═══ RECORDS

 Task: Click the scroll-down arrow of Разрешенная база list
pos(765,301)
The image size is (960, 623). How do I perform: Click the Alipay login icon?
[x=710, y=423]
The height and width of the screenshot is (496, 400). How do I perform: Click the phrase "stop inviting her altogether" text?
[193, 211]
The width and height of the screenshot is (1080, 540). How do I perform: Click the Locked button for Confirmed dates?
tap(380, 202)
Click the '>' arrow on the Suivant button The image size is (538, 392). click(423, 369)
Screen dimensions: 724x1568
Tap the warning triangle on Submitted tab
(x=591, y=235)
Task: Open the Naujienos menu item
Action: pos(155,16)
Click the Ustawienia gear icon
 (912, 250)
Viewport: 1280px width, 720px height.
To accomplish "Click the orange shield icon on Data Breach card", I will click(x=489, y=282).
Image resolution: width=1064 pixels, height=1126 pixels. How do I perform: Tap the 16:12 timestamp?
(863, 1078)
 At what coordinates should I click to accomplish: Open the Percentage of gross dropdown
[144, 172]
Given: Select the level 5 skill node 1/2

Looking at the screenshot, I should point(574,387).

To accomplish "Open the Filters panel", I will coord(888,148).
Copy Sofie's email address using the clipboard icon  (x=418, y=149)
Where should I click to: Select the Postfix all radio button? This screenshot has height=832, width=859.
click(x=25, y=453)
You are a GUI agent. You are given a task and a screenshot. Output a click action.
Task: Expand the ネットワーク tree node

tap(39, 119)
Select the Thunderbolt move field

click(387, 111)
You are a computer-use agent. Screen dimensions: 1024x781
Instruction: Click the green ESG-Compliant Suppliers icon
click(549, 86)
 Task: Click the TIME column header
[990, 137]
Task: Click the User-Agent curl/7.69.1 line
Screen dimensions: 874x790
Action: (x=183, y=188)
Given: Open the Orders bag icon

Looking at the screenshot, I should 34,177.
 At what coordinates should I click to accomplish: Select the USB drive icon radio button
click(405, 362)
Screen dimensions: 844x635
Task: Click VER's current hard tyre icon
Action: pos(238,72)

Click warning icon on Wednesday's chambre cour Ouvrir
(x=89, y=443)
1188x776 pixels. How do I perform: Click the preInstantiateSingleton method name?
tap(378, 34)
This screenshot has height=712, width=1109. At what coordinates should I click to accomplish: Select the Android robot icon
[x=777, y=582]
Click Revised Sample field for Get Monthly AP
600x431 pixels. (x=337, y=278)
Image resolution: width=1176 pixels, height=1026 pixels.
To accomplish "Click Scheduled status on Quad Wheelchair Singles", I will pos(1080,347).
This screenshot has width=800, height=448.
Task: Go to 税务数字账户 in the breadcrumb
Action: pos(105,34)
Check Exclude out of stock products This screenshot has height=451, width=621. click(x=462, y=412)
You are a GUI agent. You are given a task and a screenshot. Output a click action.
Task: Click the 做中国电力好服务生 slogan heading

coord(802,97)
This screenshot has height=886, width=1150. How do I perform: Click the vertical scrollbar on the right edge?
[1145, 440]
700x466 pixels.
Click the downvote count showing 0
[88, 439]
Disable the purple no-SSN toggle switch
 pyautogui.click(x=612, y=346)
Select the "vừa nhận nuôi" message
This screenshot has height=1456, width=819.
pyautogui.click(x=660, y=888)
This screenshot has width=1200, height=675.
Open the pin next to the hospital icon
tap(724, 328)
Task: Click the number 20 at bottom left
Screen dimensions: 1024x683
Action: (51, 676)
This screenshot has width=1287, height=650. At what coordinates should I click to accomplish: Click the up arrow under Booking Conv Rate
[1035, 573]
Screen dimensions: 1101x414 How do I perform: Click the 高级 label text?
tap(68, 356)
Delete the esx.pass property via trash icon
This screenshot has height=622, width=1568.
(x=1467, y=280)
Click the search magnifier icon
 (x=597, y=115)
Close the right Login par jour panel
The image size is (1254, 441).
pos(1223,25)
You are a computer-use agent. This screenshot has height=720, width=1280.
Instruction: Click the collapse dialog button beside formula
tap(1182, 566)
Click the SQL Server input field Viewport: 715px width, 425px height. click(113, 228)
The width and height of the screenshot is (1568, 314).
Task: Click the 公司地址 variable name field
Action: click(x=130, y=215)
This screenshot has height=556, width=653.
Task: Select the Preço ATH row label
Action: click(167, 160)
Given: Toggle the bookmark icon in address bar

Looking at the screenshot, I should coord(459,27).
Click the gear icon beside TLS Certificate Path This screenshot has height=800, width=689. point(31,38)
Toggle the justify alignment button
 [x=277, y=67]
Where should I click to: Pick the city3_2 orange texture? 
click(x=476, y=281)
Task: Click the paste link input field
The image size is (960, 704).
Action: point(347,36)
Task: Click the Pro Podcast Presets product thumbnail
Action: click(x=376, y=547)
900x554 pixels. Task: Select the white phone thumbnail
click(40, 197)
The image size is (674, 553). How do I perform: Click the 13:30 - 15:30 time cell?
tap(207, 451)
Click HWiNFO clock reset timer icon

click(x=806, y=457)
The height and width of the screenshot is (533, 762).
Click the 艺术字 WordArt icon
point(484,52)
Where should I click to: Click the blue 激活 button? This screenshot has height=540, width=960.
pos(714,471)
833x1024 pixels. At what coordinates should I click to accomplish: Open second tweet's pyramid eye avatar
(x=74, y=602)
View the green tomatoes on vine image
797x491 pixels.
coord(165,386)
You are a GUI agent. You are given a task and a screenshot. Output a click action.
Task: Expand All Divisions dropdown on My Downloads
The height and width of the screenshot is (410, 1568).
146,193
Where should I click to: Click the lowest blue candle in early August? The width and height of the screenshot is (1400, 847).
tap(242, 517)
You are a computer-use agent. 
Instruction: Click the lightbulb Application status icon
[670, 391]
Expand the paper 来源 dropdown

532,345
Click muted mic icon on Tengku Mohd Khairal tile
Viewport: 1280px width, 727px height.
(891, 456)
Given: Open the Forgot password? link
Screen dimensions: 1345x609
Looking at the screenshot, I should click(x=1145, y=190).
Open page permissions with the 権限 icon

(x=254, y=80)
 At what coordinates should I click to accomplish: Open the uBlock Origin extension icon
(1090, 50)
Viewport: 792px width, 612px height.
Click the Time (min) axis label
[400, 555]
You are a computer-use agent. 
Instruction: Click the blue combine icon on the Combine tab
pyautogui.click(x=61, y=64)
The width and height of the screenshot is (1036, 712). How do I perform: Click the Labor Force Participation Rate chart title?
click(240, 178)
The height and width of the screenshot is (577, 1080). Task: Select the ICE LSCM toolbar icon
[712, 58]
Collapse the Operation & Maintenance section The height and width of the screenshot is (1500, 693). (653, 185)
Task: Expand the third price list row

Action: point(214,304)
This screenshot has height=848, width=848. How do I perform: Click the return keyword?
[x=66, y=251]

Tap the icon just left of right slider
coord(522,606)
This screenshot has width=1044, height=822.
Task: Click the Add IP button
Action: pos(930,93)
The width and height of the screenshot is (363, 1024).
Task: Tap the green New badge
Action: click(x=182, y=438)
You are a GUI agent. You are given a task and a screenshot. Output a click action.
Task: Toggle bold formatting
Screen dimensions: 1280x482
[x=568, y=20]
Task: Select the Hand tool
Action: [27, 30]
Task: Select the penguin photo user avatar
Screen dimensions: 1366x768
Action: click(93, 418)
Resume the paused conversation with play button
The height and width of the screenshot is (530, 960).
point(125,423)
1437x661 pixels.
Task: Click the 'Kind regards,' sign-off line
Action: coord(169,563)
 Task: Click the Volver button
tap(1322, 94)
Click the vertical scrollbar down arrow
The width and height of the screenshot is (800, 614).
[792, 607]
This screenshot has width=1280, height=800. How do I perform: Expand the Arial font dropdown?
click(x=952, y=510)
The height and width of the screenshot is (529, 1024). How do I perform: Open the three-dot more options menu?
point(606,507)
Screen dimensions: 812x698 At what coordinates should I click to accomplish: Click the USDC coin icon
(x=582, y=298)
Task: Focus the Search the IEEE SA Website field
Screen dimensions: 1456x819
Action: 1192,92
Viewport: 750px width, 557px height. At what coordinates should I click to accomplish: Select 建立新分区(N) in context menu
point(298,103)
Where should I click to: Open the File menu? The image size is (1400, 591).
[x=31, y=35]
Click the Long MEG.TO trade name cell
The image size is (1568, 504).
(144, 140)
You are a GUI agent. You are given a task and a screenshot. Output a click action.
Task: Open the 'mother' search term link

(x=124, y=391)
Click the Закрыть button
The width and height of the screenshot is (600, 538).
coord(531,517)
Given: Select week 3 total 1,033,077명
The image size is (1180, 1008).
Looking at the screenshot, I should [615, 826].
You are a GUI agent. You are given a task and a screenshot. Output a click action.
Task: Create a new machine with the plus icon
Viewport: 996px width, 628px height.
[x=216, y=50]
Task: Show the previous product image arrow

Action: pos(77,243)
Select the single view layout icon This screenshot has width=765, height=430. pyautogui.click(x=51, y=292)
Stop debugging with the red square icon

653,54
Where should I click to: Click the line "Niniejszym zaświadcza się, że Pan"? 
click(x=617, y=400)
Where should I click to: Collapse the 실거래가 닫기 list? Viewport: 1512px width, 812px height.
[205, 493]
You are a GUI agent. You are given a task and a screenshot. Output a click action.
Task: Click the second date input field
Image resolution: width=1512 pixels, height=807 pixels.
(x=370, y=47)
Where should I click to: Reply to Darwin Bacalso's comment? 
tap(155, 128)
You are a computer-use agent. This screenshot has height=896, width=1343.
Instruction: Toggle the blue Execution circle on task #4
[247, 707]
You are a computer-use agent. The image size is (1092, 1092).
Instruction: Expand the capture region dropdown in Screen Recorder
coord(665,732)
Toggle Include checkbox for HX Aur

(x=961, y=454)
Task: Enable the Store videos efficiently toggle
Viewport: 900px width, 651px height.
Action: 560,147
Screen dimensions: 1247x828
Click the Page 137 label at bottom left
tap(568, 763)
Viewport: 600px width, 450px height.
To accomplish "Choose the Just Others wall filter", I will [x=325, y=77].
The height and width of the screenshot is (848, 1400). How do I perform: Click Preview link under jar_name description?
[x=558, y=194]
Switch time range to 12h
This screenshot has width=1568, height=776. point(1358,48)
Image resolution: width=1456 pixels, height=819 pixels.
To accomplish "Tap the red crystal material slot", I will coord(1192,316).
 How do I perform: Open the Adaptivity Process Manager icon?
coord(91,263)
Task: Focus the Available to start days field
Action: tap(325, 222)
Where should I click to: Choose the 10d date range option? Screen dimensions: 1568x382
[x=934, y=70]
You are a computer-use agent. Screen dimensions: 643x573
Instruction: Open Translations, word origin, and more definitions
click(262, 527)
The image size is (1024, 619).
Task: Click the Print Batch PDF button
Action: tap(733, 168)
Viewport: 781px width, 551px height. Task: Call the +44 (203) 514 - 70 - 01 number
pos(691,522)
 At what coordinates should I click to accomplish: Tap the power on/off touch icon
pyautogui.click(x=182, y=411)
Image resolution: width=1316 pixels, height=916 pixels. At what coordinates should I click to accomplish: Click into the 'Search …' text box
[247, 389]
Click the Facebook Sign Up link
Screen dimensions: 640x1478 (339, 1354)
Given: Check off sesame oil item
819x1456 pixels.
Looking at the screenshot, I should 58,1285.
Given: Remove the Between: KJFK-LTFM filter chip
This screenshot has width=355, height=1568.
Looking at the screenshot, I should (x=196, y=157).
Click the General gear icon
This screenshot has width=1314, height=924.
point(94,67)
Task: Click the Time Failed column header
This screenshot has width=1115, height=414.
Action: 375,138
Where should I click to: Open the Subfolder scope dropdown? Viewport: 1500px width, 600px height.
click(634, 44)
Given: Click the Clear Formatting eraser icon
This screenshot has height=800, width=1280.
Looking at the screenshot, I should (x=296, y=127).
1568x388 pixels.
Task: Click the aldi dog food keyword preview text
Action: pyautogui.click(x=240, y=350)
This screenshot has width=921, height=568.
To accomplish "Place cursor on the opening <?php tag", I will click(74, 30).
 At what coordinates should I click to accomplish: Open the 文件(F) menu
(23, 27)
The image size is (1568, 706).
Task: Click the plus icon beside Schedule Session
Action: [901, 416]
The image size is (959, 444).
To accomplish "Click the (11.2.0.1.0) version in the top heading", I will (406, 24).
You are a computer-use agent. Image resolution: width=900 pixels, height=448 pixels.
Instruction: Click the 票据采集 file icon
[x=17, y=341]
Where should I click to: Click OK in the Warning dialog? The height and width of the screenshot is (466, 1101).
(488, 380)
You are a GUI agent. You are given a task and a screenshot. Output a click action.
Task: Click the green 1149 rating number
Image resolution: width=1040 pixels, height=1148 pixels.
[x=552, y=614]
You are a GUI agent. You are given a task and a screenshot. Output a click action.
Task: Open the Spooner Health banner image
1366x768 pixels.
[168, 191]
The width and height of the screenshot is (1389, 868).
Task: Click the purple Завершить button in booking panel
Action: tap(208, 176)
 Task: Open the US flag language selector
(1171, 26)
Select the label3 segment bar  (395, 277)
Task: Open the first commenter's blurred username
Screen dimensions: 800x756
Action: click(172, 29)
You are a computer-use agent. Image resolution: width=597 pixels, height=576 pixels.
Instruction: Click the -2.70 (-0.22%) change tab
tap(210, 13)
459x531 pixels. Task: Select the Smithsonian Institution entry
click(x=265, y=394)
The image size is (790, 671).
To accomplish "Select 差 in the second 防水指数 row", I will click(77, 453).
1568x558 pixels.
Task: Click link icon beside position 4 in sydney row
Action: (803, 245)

══════

• [WHAT YOU SHOULD DO]
Look back at the entries above and repeat, unchanged, every line from the line holding "Screen dimensions: 724x1568" through the line holding "Task: Click the User-Agent curl/7.69.1 line".

• [RESPONSE BELOW]
Screen dimensions: 724x1568
Tap the warning triangle on Submitted tab
(x=591, y=235)
Task: Open the Naujienos menu item
Action: pos(155,16)
Click the Ustawienia gear icon
 (912, 250)
Viewport: 1280px width, 720px height.
To accomplish "Click the orange shield icon on Data Breach card", I will click(x=489, y=282).
Image resolution: width=1064 pixels, height=1126 pixels. How do I perform: Tap the 16:12 timestamp?
(863, 1078)
 At what coordinates should I click to accomplish: Open the Percentage of gross dropdown
[144, 172]
Given: Select the level 5 skill node 1/2

Looking at the screenshot, I should point(574,387).

To accomplish "Open the Filters panel", I will coord(888,148).
Copy Sofie's email address using the clipboard icon  (x=418, y=149)
Where should I click to: Select the Postfix all radio button? This screenshot has height=832, width=859.
click(x=25, y=453)
You are a GUI agent. You are given a task and a screenshot. Output a click action.
Task: Expand the ネットワーク tree node

tap(39, 119)
Select the Thunderbolt move field

click(387, 111)
You are a computer-use agent. Screen dimensions: 1024x781
Instruction: Click the green ESG-Compliant Suppliers icon
click(549, 86)
 Task: Click the TIME column header
[990, 137]
Task: Click the User-Agent curl/7.69.1 line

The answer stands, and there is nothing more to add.